┌─ Document extract

Lately I’ve been spending a lot of time staring into space. It’s an activity I’ve often though is under-rated, but I may be carrying it to extremes. Usually, it’s the space between my laptop and the bulletin board on the wall in front of me, where I try to avoid the little sign attached with two thumbtacks: Write a little bit every day without hope or despair. Right. Any minute now. But I think I’ll check Facebook again. You just never know what might have showed up in the last ten minutes.
When I tire of the bulletin board, I shift my gaze to the right where, looking out the windows of my study, I see the cruelty of April unfolding.
Of course, it began in March, and for the first time in a decade I’ve been here to see it all: the crisp white snow cover gradually softening into slush and sinking into the ground; the water rushing from the hills across the fields, through the culverts, and into the river; the annual reappearance of the puddle — nearly a lake, really — in a back yard hollow which, god knows, I’ve had 40-some years to deal with. And haven’t.
The mower will get stuck again for the first mowing or two, but then I’ll forget about it again. Of course, there are the more cheerful signs of spring as well. The ducks are back on the river. We saw several sandhill cranes landing on the field a few days ago. Although there’s not much sign of green yet, crocuses and daffodils are poking through the soil, and both the rhubarb and the garlic are showing evidence of life.

└─
┌─ Data extracts

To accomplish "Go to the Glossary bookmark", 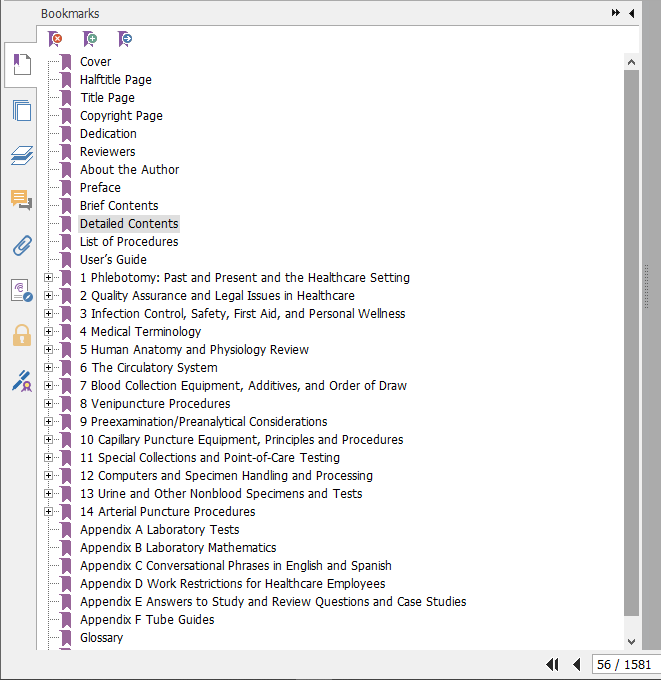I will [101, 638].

└─
┌─ Data extracts

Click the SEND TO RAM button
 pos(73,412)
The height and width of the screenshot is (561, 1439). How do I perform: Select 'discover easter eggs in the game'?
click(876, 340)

└─
┌─ Data extracts

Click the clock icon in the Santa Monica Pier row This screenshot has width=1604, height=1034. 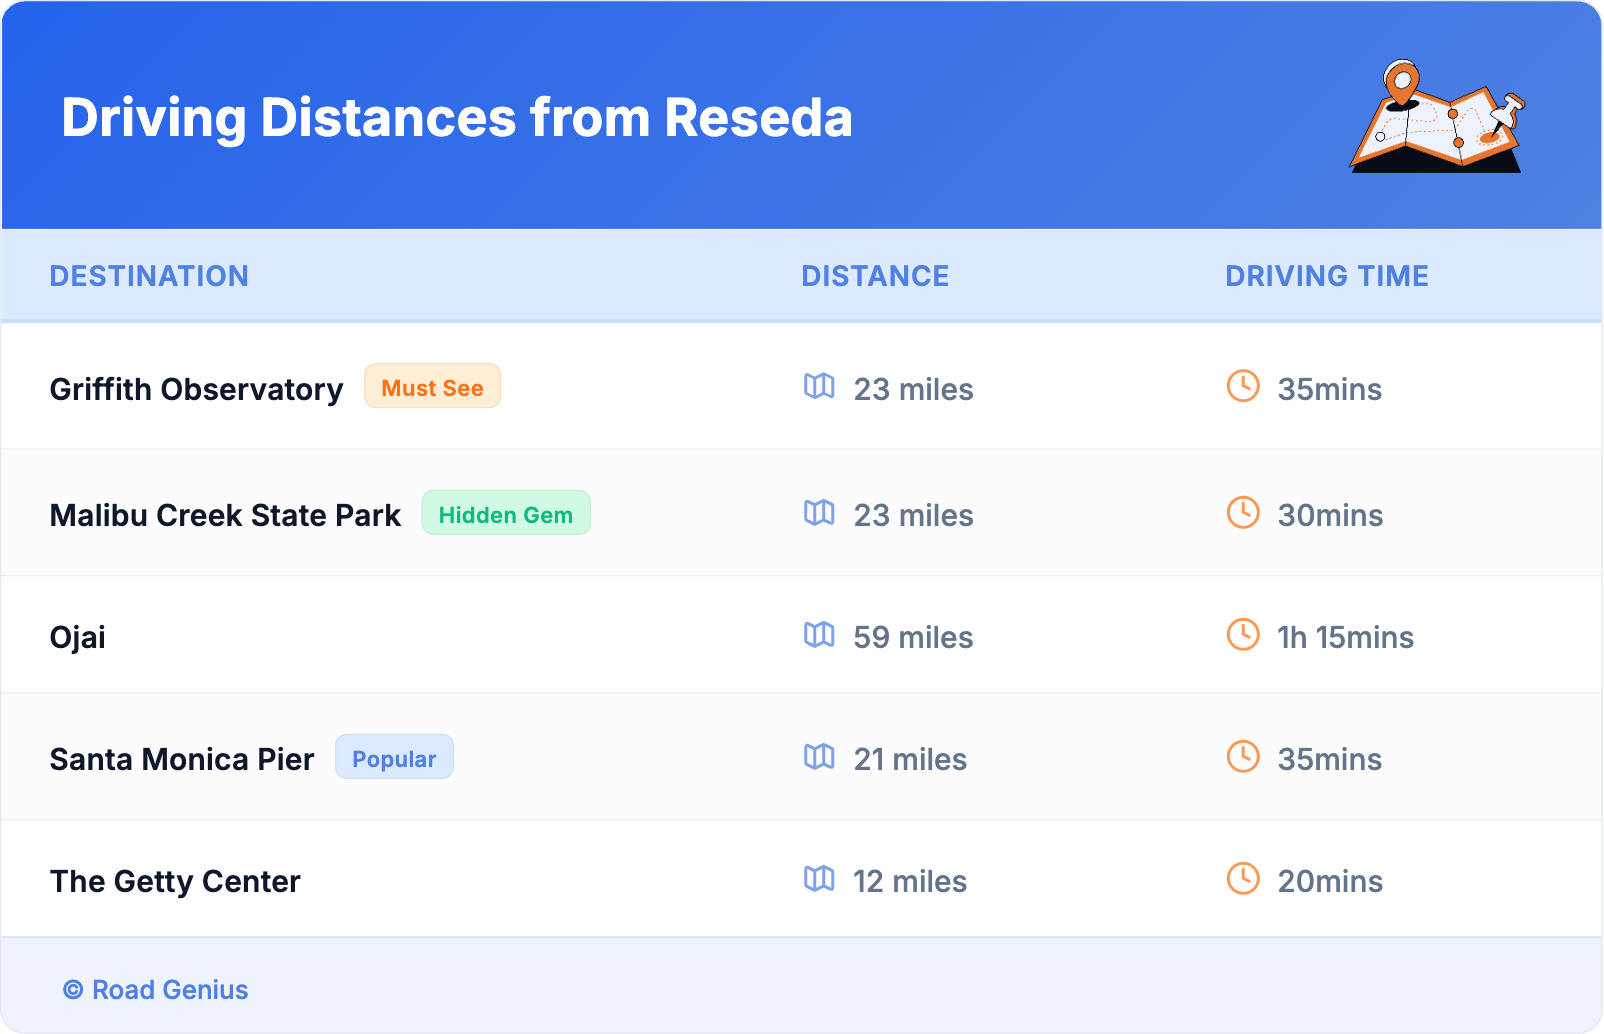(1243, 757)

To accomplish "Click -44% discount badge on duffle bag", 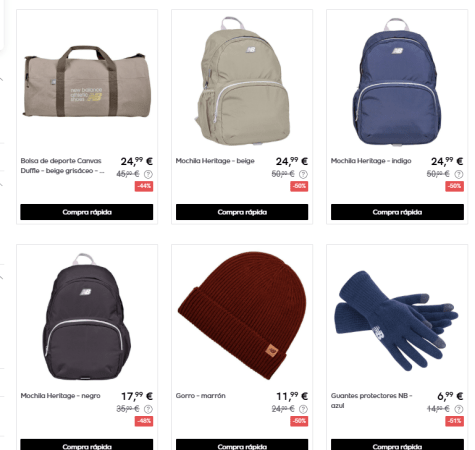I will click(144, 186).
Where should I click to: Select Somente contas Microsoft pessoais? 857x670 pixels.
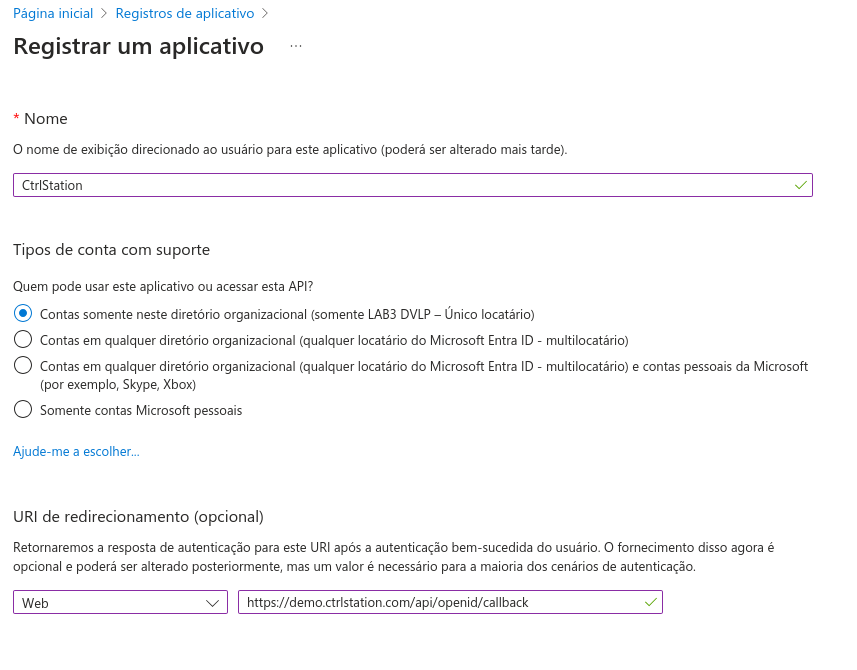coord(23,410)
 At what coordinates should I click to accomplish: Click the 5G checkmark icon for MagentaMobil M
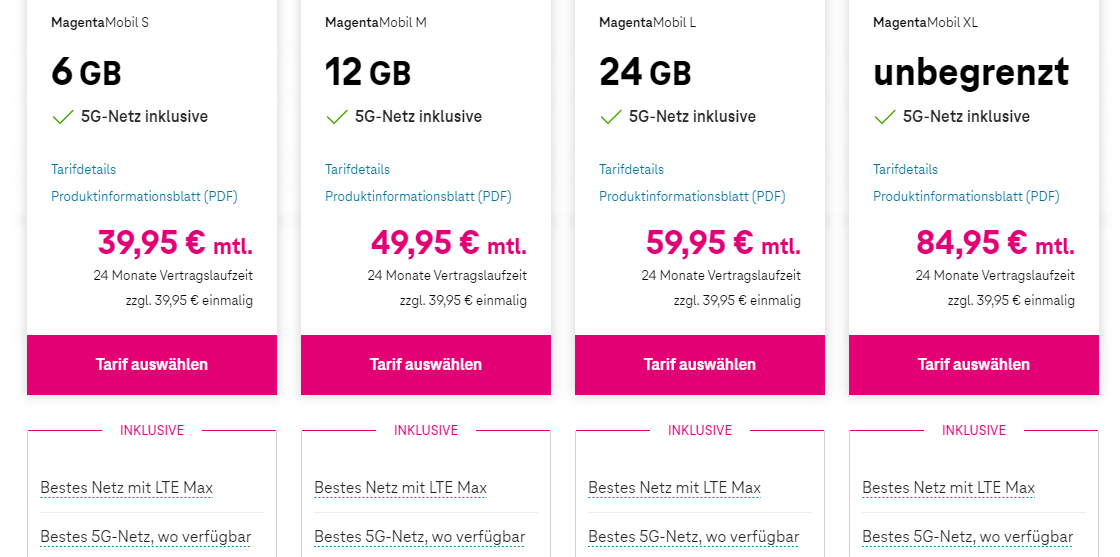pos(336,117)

└─

* Things to do:
#1 List every plant named in the essay about watching spring arrive.
#2 In the essay about watching spring arrive, what does the little sign on the bulletin board say?
#3 Extend the essay about watching spring arrive, picking up right after its final sentence.

* Answers per task:
#1 crocuses, daffodils, rhubarb, garlic

#2 Write a little bit every day without hope or despair.

#3
It’s been a long, strange couple of months since we returned early from Mexico to deal with Jack’s cancer diagnosis. We were at first heartened by how quickly he moved through a system that is often sluggish. Within three weeks of his diagnosis in Mexico, he had seen a urologist/oncologist here in the Sault, undergone tests to determine that there has been no metastasis, been referred a surgeon specializing in renal cell carcinoma at McMaster Medical Centre in Hamilton, and had a consultation with that surgeon. But that was four weeks ago, and he’s still waiting for a surgery date. Sometime in April, we were told then. It’s April now, okay? Let’s get on with it.
I wrote earlier that I’m happy to be part of a medical system where everyone is in the same boat. I am. Really, I am. And while the system is not noted for its speed, it is noted for its effectiveness. After meeting with the surgeon, Jack was reassured that his situation is not critical, and that time is not of the essence. That’s why he’s on a waiting list, not an emergency list. Which is sort of an April place to be, I guess. Dreary, puddled, muddy. Waiting.
In the meantime, I’m staring out the window, watching drizzle fall on puddles, and feeling mildly pleased with myself because now I’ve written a little bit today.